The output format should be time t, radius r, vertical displacement u(r,t), horizontal displacement v(r,t), and geoid displacement N(r,t), e.g.
| t_1 | r_1 | u(r_1,t_1) | v(r_1,t_1) | N(r_1,t_1) |
| t_1 | r_2 | u(r_2,t_1) | v(r_2,t_1) | N(r_2,t_1) |
| ... | ... | ... | ... | ... |
Changes in the earth's rotation vector lead to changes in sea-level. For glacial isostatic adjustment, changes in the rotation velocity have a trivial effect on the sea-level whereas polar wander contributes a small but non-negligible amount to sea-level change. Polar wander has a first order effect on the degree 2,1 harmonic of the rotational potential and this change in potential can be used to calculate relative sea-level via the tidal k and h Love numbers (Han & Wahr, 1989, pp1-6 of : Slow deformation and Transmission of Stress in the Earth, Cohen & Vanicek (eds); Milne & Mitrovica, 1996, GJI, 126, F13-F20). A single operator combining the calculation of the polar wander and the sea-level change resulting from it may be formed and written in normal mode form (Bills & James, 1996, GRL, 23, 3023-3026). Of the three cited papers, only Milne & Mitrovica gives the complete theory and corresponding results - Han & Wahr neglect the "1" term in their derivation (eq 3) and Bills & James neglect the "k-h" term in their figure 1.

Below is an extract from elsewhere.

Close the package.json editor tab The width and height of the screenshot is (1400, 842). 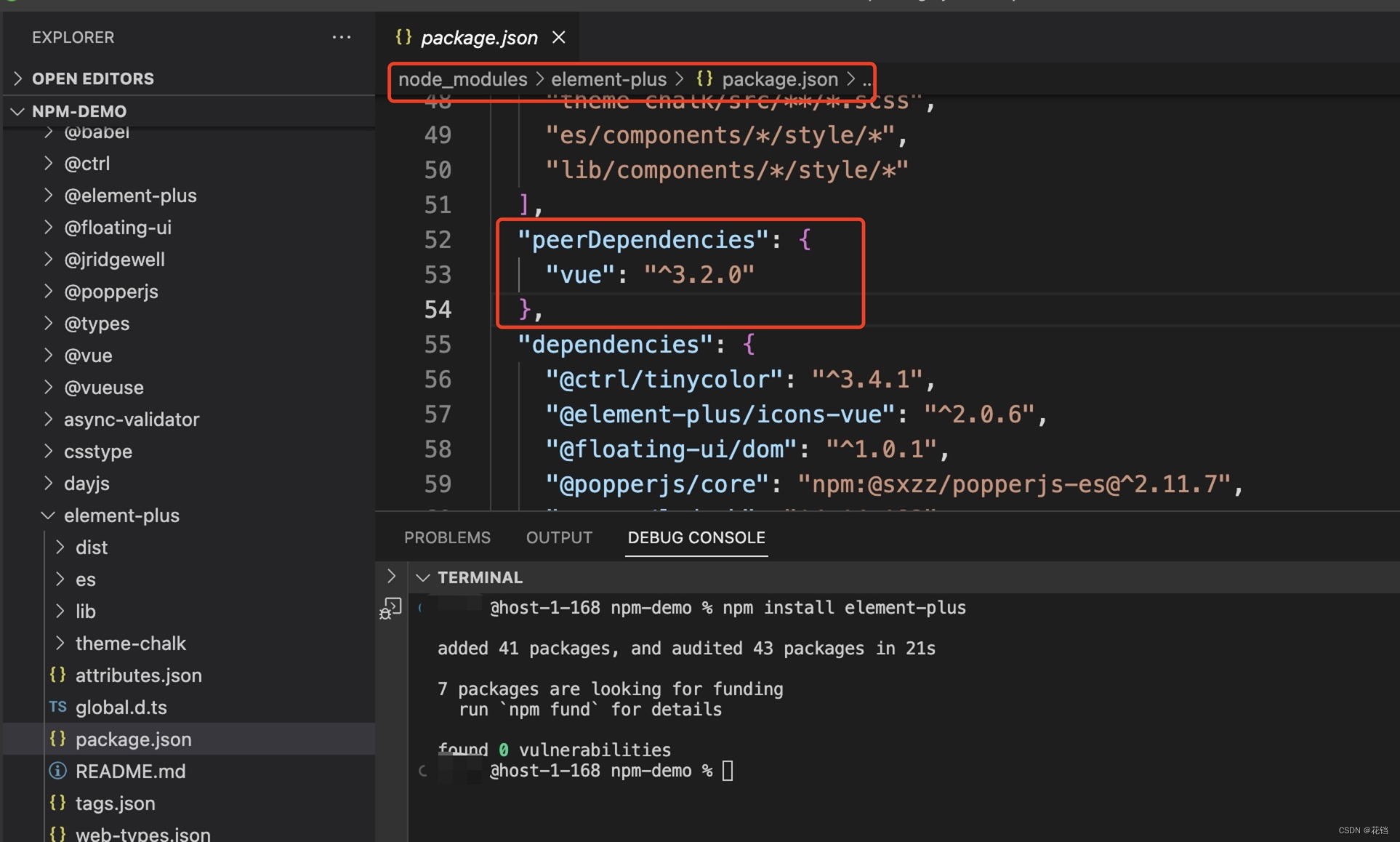(x=558, y=37)
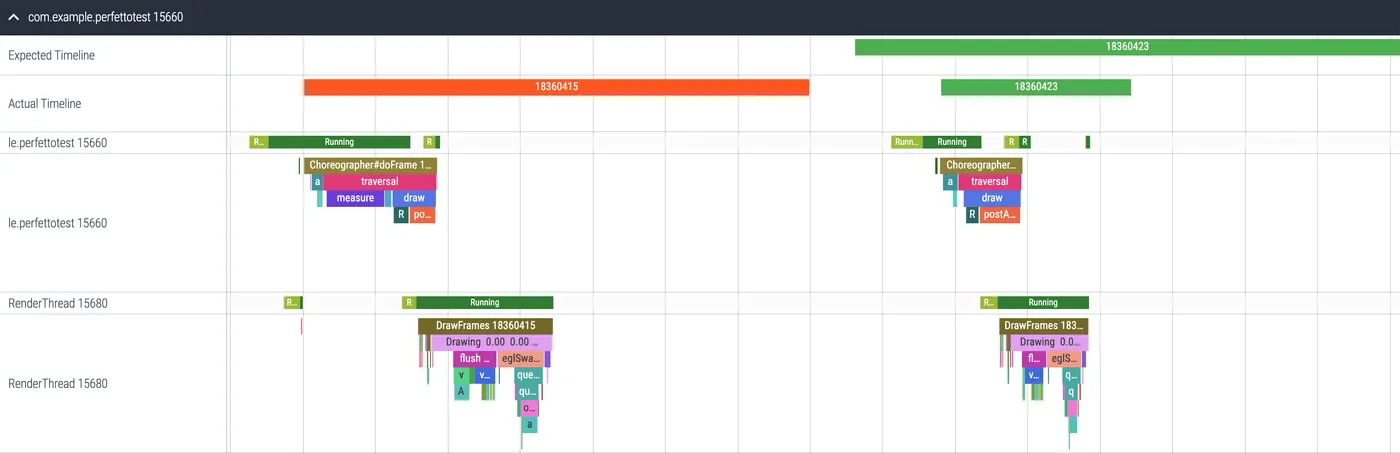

Because of the different approaches used in calculating the rotational contribution to sea-level change, we just ask for the time-dependent sea-level change (difference between solid and geoidal surface) at the site 45N, 90W in response to the instantaneous loading of an 800 km radius disc with rectangular profile centred at 65N, 90W (same as in section 2) for times 0, 1, 2, 5, 10, 20 and infinity ka after loading. Ignore the effects of ocean loading for this calculation.